提供文章 ::
- - -
職人の技を、自分の目利きで人に伝えたい
町屋にニューヨーク直輸入の服を販売するメンズセレクトショップがあると聞き、訪問してみました! 今回伺ったのは、町屋駅から尾竹橋通りを北に10分ほど歩いた場所にあるお店、Atelier(アトリエ)です。
「ものづくりや職人が大好き」と語るのは、店主の遠藤 剛さん。大学を卒業後、職人が手掛けるアイテムの中でも特に好きだったアパレルの世界に足を踏み入れました。その情熱を会社に認められ、ニューヨークへの買い付けの機会を得ることに。
ニューヨークに魅了された遠藤さんはプライベートでも生産者を訪問し、その過程で買い付けの手応えを得たことから独立。2019年12月に荒川区町屋で今のお店をオープンしました。
「品質が高いのに知られていないものがあります。実直にものづくりを続ける職人さんたちの作品を、多くの人に伝えられれば」という遠藤さん。つくり手のこだわりを伝える接客を求めて、Atelierにはファッション愛好家が足を運びます。
シルバーアクセサリーや鉄製家具……オリジナルアイテムの制作も
年4回も行っていたニューヨークへの買い付けは新型コロナウイルスの流行で難しくなりましたが、国内外の信頼できる生産者の衣料品や、質のいい古着をセレクト。現在ではオリジナル商品も販売しています。
さらにそのノウハウをもとに、お店のユニフォームなどTシャツ制作も請け負っているそう。デザインや数量によって少額からでもオーダー可能です。
オリジナルのシルバーアクセサリーブランド「Sewn(ソー)」はInstagramを見て近隣他県から来店するお客さんがいるほどで、取材の段階ではほぼ完売。最近では卸売を始めるほどの人気商品になっています。
店内は鉄製家具「miron.blacksmith」のショールームも兼ねており、商品を陳列する棚はすべて注文が可能。リノベーション業者との提携によってつくられるこれらの家具は、オーダーメイドも可能です。
- - -
課題の目的 ::
提供文章によれば、遠藤さんはどのような理由で独立したのでしょうか。記事が示す理由を1〜3文で説明してください。 記録は参照しなくても差し支えありません。

提供情報 ::
- - -
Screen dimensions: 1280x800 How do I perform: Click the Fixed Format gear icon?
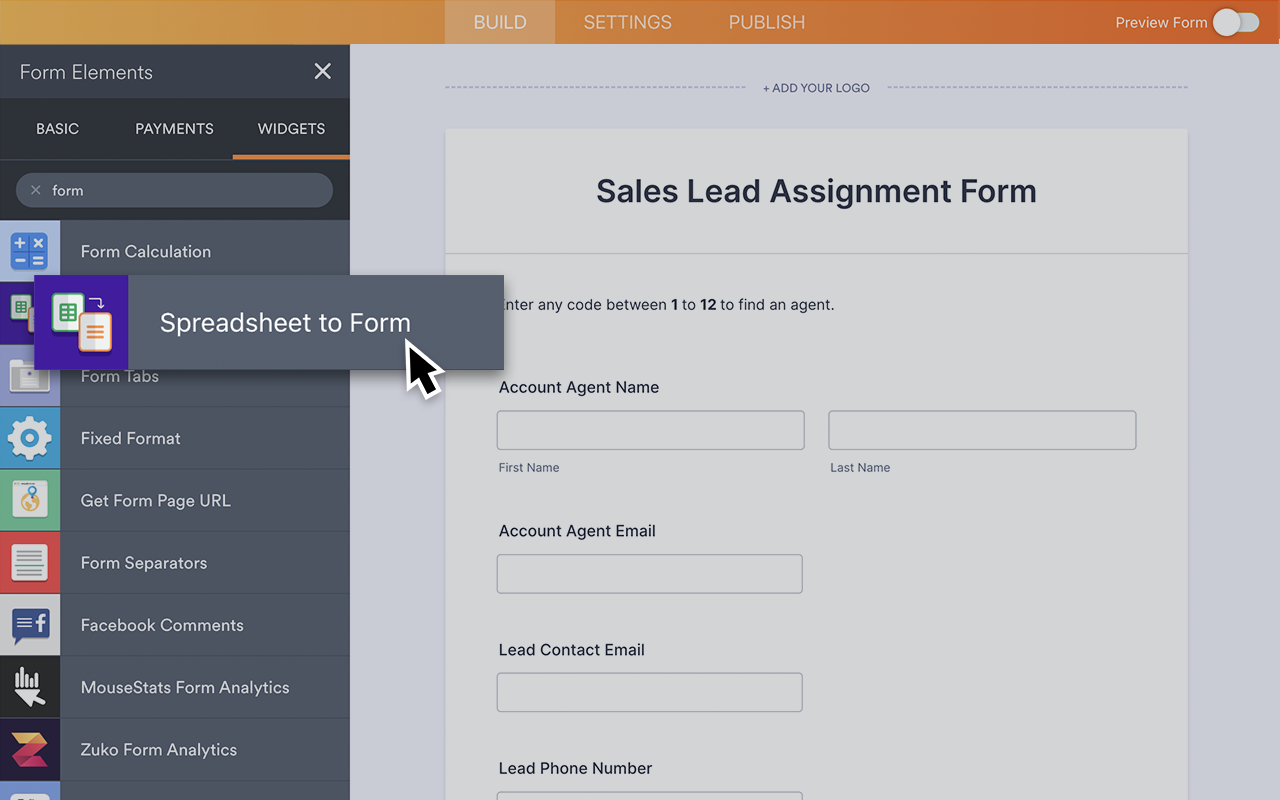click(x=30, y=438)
- - -
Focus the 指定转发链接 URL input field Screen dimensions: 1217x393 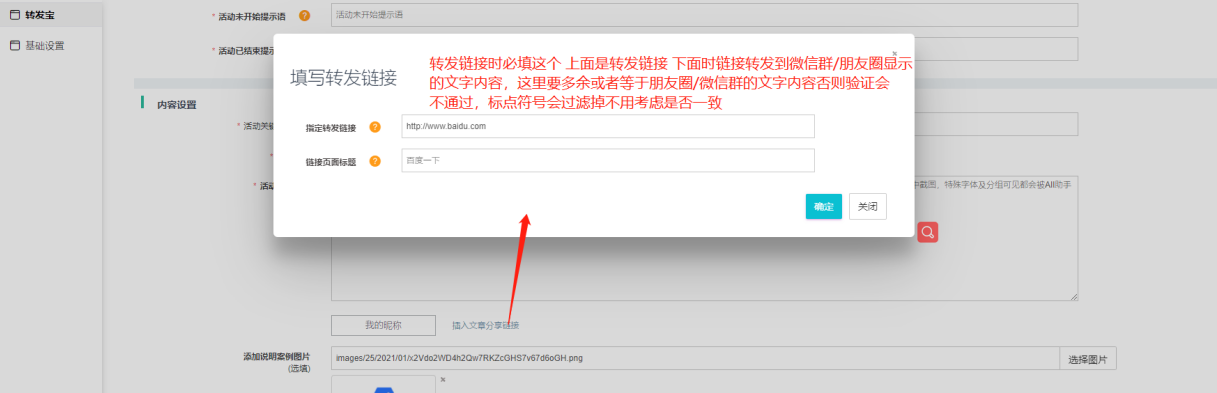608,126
- - -
完成した課題 ::
遠藤さんはニューヨークに魅了され、プライベートでも生産者を訪問していました。その過程で買い付けの手応えを得たことから独立し、2019年12月に荒川区町屋でお店をオープンしました。